[Source records]
****************

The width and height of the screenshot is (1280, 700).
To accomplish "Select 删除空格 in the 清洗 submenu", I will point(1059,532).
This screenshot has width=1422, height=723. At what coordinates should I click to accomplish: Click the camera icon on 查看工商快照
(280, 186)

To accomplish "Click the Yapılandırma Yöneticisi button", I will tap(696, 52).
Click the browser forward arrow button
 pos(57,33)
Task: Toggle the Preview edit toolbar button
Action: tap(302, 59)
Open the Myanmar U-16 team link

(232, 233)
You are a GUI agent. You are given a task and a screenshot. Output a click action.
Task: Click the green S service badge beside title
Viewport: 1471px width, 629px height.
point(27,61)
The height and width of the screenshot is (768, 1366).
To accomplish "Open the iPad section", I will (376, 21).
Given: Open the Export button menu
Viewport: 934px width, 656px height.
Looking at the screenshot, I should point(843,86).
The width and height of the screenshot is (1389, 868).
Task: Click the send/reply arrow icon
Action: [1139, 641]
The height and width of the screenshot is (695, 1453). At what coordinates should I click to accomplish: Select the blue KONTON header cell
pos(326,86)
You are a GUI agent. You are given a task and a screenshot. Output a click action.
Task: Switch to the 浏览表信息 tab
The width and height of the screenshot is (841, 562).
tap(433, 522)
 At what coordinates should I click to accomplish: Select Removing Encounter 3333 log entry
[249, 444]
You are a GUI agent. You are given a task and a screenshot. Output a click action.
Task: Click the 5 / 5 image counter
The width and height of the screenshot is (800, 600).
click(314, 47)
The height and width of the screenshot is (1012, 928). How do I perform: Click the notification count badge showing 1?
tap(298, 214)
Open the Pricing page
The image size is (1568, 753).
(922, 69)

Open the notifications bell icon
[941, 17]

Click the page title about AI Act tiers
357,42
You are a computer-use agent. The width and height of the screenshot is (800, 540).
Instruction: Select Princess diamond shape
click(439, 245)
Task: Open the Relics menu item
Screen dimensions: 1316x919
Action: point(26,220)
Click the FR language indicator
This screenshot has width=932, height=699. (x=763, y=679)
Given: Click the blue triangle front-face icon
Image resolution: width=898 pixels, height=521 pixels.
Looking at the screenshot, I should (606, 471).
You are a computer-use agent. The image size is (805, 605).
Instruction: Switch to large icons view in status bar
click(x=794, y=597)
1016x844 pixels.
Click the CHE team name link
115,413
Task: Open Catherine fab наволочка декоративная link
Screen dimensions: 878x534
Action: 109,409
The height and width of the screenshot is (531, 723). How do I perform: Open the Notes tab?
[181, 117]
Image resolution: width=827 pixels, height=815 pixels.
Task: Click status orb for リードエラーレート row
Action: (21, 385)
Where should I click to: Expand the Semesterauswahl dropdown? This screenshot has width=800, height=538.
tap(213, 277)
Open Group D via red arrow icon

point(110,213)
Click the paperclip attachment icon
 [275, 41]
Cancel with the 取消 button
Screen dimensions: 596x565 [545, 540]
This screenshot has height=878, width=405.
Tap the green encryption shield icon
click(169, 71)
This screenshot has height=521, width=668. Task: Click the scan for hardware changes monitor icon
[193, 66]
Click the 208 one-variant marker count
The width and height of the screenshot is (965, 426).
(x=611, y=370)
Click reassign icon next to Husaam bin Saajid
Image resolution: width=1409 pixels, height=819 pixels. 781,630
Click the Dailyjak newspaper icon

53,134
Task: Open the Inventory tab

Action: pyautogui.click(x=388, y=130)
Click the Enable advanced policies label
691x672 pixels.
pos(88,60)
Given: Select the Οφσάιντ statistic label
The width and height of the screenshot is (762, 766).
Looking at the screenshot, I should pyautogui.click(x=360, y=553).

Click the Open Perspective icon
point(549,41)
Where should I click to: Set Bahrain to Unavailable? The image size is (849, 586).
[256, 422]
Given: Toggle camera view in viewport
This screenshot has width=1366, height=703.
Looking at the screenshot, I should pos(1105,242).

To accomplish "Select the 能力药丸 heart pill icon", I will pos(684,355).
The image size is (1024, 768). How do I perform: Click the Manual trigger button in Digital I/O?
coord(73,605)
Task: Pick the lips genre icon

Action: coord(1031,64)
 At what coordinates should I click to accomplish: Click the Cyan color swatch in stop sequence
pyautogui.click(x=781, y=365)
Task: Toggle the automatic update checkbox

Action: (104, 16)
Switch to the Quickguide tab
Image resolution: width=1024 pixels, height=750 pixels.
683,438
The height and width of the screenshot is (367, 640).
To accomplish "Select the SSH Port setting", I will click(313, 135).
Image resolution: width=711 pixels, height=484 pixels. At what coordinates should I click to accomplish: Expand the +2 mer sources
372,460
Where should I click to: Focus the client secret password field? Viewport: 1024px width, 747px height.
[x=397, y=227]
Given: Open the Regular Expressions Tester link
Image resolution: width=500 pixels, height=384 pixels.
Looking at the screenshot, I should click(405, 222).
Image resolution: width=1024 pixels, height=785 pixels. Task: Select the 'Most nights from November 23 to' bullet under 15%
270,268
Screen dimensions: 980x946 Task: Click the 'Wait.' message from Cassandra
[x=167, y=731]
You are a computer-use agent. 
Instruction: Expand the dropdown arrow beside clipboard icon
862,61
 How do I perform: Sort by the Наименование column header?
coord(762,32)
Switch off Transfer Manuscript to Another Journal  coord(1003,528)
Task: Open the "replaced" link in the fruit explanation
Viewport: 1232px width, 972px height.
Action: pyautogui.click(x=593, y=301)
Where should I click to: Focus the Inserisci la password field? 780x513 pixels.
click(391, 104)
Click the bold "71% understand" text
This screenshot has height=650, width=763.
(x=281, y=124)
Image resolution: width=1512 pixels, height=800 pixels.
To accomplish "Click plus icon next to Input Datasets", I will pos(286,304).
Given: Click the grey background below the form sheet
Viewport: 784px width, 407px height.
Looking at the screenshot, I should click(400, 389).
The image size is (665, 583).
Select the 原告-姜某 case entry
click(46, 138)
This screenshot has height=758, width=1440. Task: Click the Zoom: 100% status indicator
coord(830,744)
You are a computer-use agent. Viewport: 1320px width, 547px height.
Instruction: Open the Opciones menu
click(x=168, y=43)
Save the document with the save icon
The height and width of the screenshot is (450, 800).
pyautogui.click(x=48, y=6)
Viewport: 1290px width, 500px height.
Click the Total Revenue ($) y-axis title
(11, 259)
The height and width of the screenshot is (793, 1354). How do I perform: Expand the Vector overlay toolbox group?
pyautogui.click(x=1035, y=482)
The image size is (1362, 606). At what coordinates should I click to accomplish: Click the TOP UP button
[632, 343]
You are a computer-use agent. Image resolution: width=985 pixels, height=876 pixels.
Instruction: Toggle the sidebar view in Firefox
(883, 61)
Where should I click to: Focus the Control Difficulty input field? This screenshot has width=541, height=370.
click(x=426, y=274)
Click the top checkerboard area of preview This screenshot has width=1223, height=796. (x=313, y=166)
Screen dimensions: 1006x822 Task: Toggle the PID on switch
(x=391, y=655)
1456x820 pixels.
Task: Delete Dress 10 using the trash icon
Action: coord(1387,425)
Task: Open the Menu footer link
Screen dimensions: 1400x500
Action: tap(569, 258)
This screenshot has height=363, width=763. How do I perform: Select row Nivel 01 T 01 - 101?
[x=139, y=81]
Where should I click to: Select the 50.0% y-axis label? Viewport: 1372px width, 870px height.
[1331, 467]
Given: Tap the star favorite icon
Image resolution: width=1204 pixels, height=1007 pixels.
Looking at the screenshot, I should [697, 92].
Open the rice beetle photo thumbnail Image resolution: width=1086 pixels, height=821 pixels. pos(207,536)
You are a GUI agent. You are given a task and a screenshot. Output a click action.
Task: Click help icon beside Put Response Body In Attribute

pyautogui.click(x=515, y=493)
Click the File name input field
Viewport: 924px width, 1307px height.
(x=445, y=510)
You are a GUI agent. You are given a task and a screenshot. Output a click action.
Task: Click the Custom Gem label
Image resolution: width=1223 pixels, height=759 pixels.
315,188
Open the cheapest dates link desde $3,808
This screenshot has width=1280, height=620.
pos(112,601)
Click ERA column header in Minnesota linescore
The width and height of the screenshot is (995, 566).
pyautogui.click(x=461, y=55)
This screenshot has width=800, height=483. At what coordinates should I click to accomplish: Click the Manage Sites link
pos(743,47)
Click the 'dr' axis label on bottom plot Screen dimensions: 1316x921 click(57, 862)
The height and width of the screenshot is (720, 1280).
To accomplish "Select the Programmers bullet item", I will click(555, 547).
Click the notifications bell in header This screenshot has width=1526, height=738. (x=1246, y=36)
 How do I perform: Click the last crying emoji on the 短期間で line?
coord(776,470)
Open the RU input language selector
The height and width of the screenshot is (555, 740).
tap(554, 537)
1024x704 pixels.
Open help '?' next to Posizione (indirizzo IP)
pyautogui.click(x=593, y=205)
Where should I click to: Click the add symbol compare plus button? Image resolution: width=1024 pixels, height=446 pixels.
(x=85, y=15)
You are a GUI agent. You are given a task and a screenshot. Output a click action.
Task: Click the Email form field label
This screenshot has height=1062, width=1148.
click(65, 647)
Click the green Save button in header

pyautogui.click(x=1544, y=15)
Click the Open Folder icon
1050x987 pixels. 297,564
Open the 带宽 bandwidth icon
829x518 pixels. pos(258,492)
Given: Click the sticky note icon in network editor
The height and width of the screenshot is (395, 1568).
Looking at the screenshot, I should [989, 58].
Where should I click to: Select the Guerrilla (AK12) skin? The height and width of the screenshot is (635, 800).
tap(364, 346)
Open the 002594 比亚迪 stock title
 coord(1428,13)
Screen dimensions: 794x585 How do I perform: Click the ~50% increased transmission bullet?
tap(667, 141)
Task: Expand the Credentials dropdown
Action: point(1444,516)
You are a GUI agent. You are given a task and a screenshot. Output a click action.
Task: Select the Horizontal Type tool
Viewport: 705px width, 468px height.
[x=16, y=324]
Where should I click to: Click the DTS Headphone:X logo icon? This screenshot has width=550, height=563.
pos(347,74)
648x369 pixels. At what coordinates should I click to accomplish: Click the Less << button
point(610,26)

****************

__Instructions to follow__
Determine how many lines in the data include the word "computer". Answer with that number alone.

__Exercise response__
5